FIG. 3 illustrates the pick-up of the glass containers 12 at the input station 14. This is an operation which is substantially identical to that operation performed at the pick-up area 22 on the transfer conveyor 20. FIG. 4 illustrates the delivery of glass containers 12 from the second chain-conveying mechanism 24 onto the output conveyor 34. This operation may be seen to be substantially identical to that performed by the first chain-conveyor mechanism 16 at the point at which the first chain-conveyor mechanism 16 delivers the glass containers 12 to the transfer conveyor 20.

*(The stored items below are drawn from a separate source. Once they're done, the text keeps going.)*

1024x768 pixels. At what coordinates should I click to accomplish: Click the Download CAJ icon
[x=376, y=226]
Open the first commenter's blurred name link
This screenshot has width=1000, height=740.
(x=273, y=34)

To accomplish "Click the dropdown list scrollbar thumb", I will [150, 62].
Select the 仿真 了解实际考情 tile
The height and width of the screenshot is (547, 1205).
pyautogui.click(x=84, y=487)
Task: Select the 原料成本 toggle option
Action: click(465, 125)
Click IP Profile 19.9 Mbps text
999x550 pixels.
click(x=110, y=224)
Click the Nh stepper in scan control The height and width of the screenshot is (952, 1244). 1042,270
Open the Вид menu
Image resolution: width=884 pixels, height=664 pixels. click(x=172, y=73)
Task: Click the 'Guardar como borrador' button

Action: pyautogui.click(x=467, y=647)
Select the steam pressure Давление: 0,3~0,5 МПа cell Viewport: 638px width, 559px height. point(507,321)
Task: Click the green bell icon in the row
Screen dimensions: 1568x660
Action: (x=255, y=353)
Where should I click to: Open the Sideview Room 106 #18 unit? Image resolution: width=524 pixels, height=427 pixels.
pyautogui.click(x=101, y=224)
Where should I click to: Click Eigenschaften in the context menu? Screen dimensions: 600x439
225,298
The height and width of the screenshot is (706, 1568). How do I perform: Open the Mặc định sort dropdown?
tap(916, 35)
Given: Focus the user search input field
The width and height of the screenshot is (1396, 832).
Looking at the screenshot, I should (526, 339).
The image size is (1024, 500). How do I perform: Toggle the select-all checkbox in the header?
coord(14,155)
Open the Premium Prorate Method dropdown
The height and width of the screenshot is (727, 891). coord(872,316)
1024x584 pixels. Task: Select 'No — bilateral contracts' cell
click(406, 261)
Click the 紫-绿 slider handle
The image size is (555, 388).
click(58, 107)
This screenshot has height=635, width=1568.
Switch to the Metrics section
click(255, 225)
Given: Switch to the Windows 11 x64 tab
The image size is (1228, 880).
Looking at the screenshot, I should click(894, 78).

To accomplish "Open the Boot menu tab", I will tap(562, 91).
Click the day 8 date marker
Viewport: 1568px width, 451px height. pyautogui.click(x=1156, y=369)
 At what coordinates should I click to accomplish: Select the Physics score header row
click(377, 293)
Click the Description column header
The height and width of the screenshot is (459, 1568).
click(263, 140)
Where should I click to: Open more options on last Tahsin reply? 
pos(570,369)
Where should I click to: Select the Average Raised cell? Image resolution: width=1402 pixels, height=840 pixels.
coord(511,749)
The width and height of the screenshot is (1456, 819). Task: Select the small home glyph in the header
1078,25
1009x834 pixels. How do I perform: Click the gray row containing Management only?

FIG. 5 is a cross sectional view taken through the pre-heating tunnel 18. The pre-heating tunnel 18 and the curing oven 30 are substantially identical in configuration and thus the cross sectional view of FIG. 5 could be considered to be a cross sectional view through either one of these two heating devices. The basic purpose in both cases is to controllably heat the glass container. The pre-heating tunnel 18 has two main sidewall panels 59 and 60. The pre-heating tunnel 18 is lined on both sides along its length with a plurality of heating elements 62. The heating elements 62 are preferably gas-fired infra-red burners which provide a maximum of radiant energy that is readily absorbed by a glass container 12 passing through the pre-heating tunnel 18 to provide for maximum heating efficiency of the glass container 12. The heating elements 62 are preferably angled slightly so that all areas of the glass container 12 passing through the preheating tunnel 18 are exposed to the same degree of radiant heat energy. Of course, there is some convective heating present from the hot air currents set up within the preheating tunnel 18. The top of the pre-heating tunnel is sealed off with a top cover plate 64 which substantially serves to define a closed space for the pre-heating tunnel 18. The cover plate 64, in the curing oven 30, also helps prevent heating of the grasping means 52 as a further means of preventing any material thereon from melting or fusing thereto. An exhaust duct 66 serves to exhaust heated air from the preheating tunnel 18 to ensure that the interior of the preheating tunnel does not become too hot. Note that the arrow in FIG. 5 illustrates that it is possible to rotate the glass containers 12 while it is passing through the pre-heating tunnel 18. This is desirable to ensure that the glass container 12 is uniformly heated about its entire peripheral area during its passage through the pre-heating tunnel 18. This rotation is also available in the curing oven 30.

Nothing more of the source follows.